Reviewed by Scott A. Johnson
Written by Gregory Lamberson
Published by Medallion (Random House)
Gregory Lamberson is a man of many talents. Most recently praised for his filmmaking (see our review of Slime City Massacre), we can’t forget that he is also an accomplished author. To that end, Lamberson returns to taunt his readers with Desperate Souls, the sequel to 2004’s Personal Demons, and the second book in his “Jake Helman Files” series. After seven years, you might think the character of Jake Helman is a little rusty. You’d be wrong.
Picking up just a short while after the end of Personal Demons, Desperate Souls drags us back into the messed up life of former-cop-now-private-eye Jake Helman. After the mess of drugs and terror his life became at the hands of the serial killer “The Cypher,” Helman has opened up his own private investigation practice in the hopes of making a quiet living snapping photos and following unfaithful lovers around. Of course, if that was all that happened, we wouldn’t have much of a story to read. A new drug has appeared on the streets, Black Magic, and it’s killing its users. The problem is, they’re not staying that way. Helman winds up tightly entwined in the investigation and discovers an all-too-familiar world of greed, pain, and the supernatural. And if he’s not careful, it could cost him his life.
Desperate Souls is a dark and broody noir piece that hearkens back to the world of Mickey Spillane and Dashiell Hammett, where the good guys aren’t always so good, and the bad guys aren’t always the ones you need to worry about. The character of Jake Helman is very much cast from the same mold of Sam Spade, Mike Hammer, and Philip Marlowe in that he isn’t afraid to bend rules to get the job done, and he’s never really sure who to trust. His past haunts him, and we, as readers, get to see him struggle to overcome his past drug addiction, the deaths he caused, and the mistakes that cost him not only his job, but his family. While he’s not an “everyman,” he is the kind of fellow that most guys would want to be like.

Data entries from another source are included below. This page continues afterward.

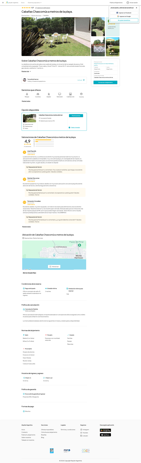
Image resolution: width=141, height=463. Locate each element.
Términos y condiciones (68, 429)
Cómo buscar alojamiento (49, 432)
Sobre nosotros (26, 437)
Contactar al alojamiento (105, 82)
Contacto (24, 432)
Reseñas (43, 435)
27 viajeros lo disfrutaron (42, 8)
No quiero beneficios (124, 20)
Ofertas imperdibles (47, 429)
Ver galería (115, 53)
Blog (42, 437)
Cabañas (46, 15)
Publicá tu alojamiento (28, 435)
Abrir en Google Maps (29, 273)
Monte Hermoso (36, 15)
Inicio (23, 429)
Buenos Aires (25, 15)
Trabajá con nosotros (28, 440)
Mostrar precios (76, 115)
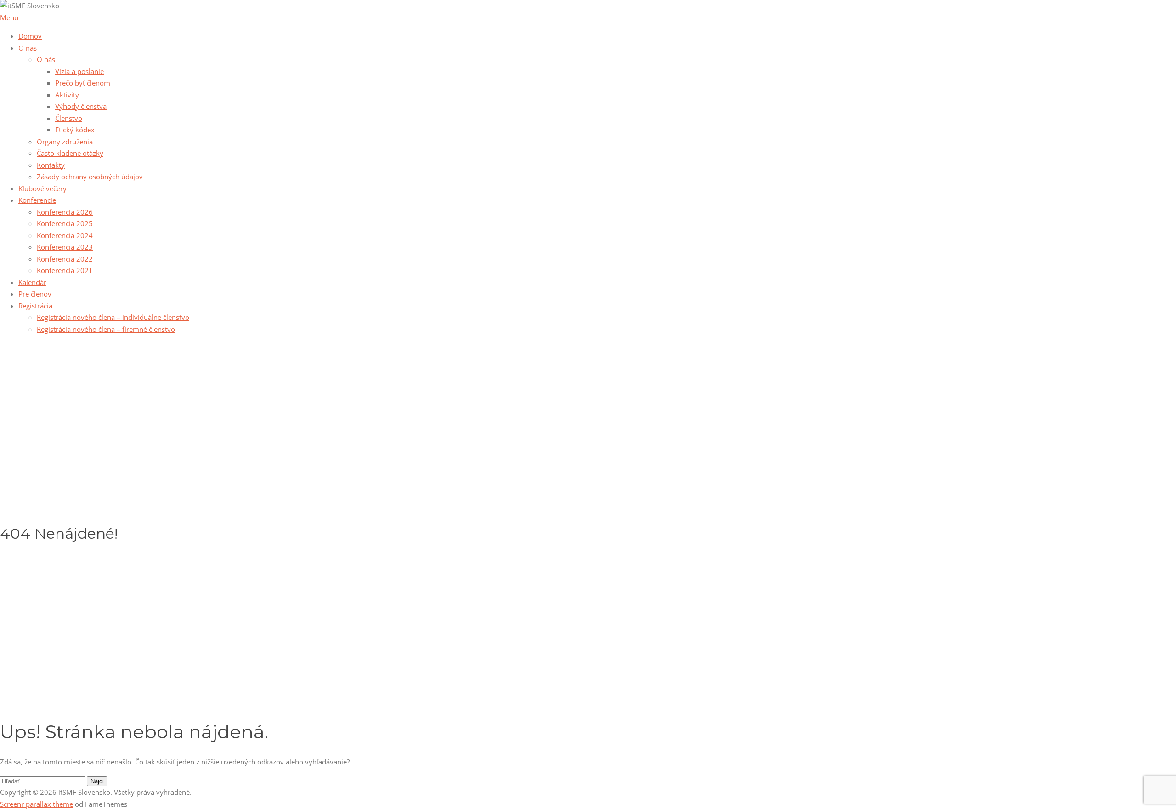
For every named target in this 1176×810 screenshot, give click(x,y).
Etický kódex (75, 129)
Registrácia (35, 305)
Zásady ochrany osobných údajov (90, 176)
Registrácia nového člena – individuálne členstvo (113, 317)
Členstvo (68, 118)
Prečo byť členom (82, 82)
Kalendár (32, 282)
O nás (27, 47)
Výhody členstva (81, 106)
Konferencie (37, 200)
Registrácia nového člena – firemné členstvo (106, 329)
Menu (9, 17)
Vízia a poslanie (79, 71)
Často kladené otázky (70, 153)
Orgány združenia (65, 141)
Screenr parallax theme (36, 804)
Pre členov (34, 293)
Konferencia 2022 (65, 258)
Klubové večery (42, 188)
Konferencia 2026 (65, 212)
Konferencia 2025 (65, 223)
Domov (30, 35)
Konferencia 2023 (65, 246)
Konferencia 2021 (65, 270)
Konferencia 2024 (65, 235)
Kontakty (51, 165)
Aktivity (67, 94)
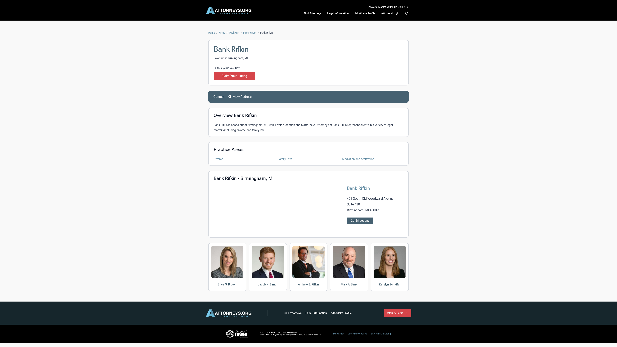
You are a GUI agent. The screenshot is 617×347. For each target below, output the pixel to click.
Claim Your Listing (234, 76)
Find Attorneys (313, 13)
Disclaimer (338, 333)
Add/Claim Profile (365, 13)
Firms (222, 32)
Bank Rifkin (358, 188)
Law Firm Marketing (381, 333)
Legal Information (338, 13)
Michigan (234, 32)
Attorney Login (390, 13)
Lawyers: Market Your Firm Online (386, 7)
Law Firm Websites (357, 333)
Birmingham (249, 32)
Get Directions (360, 220)
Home (211, 32)
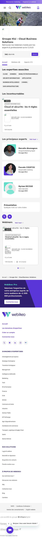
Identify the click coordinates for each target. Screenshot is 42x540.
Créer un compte (8, 332)
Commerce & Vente (8, 404)
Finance (4, 391)
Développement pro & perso (10, 357)
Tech (3, 382)
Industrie (4, 408)
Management (6, 369)
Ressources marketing (13, 2)
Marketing (5, 378)
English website (30, 509)
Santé (4, 434)
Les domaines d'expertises (12, 328)
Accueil (4, 277)
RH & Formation (6, 387)
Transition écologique (8, 365)
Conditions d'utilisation (23, 506)
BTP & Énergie (6, 417)
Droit (3, 395)
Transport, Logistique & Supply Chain (13, 430)
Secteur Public (6, 413)
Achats (4, 400)
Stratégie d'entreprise (8, 361)
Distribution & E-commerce (10, 426)
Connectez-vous (8, 337)
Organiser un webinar (29, 2)
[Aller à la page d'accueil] (24, 8)
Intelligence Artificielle (8, 374)
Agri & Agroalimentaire (9, 421)
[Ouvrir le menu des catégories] (4, 8)
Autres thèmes (6, 439)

Plot-wise, the story is very straightforward, though there are a few twists that keep the reader guessing. There are also moments where a lesser author would go for the easy out, leaving the reader breathless as the hero comes through unscathed. Lamberson, however, is fearless in the amount of abuse Helman takes, and the reader will sit and cringe with every blood-soaked page. It is Lamberson’s ability to take his characters right to the edge and drive them over that is one of the real strengths of this book. And no matter what happens, Helman’s personal code of right and wrong carries him through so that we readers know, no matter how bloody and battered, he will keep going until the job is done.
Which is not to say that Desperate Souls is perfect. To be sure, there are a few problems that’ll probably drive any English teacher a little crazy, but the story is compelling enough that any complaints come down to nitpicking. The bottom line is, like Helman, the story may not always be pretty, but it works and gets the job done.